Interesting example of the high tech war as it was back then in SEA. Though @17.09 probably the first generation of computer Visual Display Units, probably no bigger than the first gen of home PCs a decade or two later.

Amazing the infrastructure needed - from EC-47, OP-2H Neptunes, to EC-121 Warning Stars and unmanned QU-22B Pave Eagle etc etc

Cheers

AtomKraft
6th May 2015, 10:11
Indeed, the whole Igloo White project was quite a thing back in the day.

There were ground penetrating seismic listening probes, microphones hanging in the jungle canopy and who knows what else.

The positions of all these were 'known' and attacks on trucks and other ground targets were targeted in this way.
I believe the Viets though, were fond of moving the sensors around, which was a bit unsporting of them as well increasing the CEP of the strikes quite dramatically.

Here was a project crying out for GPS.

Fascinating stuff for the day though. Defeated in a very non- technical way. Like most of the US technical applications of that time.

BBadanov
6th May 2015, 10:33
Amazing the infrastructure needed - from EC-47, OP-2H Neptunes, to EC-121 Warning Stars and unmanned QU-22B Pave Eagle etc etc

...and the OV-1 Mohawk.

Well, back in early 1970 I was TDY down in the delta at Ca Mau, with some FACs flying the O-1. I have previously related how I met a Brit mercenary who went out in the field with ARVN long range patrols. One evening he took me into the local village to the regional CIA guy's house for a great bbq with all the CIA wives.

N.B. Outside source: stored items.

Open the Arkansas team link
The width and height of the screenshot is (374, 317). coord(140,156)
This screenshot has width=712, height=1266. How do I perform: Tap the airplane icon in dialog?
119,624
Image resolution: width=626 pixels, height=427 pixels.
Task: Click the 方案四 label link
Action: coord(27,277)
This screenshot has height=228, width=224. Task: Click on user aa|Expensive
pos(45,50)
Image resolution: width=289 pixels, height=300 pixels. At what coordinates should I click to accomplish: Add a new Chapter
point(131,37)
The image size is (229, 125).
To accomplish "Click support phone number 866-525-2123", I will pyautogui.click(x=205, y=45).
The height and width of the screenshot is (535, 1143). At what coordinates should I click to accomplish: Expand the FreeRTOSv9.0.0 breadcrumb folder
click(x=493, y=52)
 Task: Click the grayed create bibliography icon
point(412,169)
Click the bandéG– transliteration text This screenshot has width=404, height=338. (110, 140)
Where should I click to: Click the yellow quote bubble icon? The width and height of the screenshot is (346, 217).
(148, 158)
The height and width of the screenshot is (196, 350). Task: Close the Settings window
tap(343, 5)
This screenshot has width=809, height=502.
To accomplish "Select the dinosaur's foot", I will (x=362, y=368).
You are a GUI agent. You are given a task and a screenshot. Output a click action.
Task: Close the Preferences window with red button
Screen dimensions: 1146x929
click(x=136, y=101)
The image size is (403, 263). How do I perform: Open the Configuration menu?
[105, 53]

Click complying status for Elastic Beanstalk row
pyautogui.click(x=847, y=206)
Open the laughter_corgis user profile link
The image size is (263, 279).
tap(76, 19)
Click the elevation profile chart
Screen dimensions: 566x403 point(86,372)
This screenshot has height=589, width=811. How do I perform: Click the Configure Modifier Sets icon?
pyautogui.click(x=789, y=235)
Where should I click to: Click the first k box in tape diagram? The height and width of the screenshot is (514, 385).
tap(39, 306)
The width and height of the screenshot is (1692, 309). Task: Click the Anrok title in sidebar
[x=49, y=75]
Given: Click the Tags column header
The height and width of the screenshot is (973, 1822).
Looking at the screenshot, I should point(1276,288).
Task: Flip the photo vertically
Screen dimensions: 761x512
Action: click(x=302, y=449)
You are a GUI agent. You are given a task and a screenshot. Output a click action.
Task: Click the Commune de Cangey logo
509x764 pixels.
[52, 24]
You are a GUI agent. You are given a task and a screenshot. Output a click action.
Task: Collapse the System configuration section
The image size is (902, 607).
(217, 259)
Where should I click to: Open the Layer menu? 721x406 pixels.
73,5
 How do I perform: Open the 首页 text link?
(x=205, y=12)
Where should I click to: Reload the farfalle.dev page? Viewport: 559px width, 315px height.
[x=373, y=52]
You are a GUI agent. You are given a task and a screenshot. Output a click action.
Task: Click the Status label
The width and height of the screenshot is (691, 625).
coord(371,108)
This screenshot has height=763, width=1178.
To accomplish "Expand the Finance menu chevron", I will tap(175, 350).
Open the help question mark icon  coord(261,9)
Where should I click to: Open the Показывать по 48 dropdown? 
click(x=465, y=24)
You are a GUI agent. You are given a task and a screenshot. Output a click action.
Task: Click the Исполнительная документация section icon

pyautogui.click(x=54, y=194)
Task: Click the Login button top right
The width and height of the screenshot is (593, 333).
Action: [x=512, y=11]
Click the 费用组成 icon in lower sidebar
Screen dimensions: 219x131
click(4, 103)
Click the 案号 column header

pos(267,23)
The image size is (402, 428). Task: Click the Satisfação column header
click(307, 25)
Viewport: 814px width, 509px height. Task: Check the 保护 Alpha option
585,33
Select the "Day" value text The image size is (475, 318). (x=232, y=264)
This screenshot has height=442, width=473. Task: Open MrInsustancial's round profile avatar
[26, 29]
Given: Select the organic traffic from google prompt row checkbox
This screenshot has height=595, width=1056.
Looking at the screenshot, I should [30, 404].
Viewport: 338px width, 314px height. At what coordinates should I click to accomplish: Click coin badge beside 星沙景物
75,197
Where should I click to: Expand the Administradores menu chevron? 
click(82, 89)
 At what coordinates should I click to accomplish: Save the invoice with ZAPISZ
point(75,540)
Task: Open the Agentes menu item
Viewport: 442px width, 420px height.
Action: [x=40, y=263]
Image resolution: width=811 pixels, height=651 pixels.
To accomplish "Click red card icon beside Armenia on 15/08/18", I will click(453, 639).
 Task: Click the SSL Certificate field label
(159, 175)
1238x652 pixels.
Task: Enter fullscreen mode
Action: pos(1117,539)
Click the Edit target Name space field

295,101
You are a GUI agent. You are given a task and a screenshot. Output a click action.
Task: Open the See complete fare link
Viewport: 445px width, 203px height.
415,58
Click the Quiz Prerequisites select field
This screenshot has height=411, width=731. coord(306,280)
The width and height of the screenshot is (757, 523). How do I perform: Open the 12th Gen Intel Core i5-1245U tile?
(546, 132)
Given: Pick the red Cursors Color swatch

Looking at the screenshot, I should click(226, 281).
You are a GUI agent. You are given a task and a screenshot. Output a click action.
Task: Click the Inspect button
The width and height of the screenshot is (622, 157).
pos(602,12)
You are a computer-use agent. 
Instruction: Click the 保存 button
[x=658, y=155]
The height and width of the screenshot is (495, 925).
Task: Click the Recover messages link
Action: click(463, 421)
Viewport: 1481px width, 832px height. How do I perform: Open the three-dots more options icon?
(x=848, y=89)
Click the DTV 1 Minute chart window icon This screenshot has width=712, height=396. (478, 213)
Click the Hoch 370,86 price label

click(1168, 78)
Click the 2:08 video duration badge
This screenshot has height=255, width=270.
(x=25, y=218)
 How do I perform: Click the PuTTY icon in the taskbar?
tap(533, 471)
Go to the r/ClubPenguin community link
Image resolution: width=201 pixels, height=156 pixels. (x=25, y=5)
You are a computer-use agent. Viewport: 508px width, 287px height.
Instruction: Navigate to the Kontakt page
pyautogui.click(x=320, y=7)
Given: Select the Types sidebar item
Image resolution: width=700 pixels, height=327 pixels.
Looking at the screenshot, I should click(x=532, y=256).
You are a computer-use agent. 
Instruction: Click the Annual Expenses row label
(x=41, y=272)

When we stumbled back to the base in his jeep, we stopped at a sand-bagged bunker which was set up to receive downlinked surveillance video being transmitted from an OV-1. The Grumman OV-1 Mohawk was a twin-engine observation aircraft, and was modded with some type of underwing imaging pod, to downlink this (not very clear) mono imagery to the small TV type screens we had back then. The imagers could have been SLAR, or IR (UAS-4 possibly). (Reflecting on this, the imagery may not have been downlinked in real time, it may have been that they were looking at video tapes brought back from a mission, but I seem to remember it as real time.) The analysts were looking for any VC sampans or activity along the river banks to pass on for targeting the next morning. Not bad, for 45 years ago.

AtomKraft
6th May 2015, 11:04
Bbadanov.
Not sure if the Mohawk was involved in Igloo White. It had it's own sideways looking system in that long pod on one side of the fuse. SLIR or SLAR- can't remember....

The OP-2 s did the sensor drops using some precision nav kit for accuracy. The QU-22s did radio relay.

Usual aircraft did the bombing...

Trouble was, sensors in wrong place equals bombs in wrong place.

Very ambitious program, but high tech in the jungle no workee- at least not against the resourceful and very determined NVA.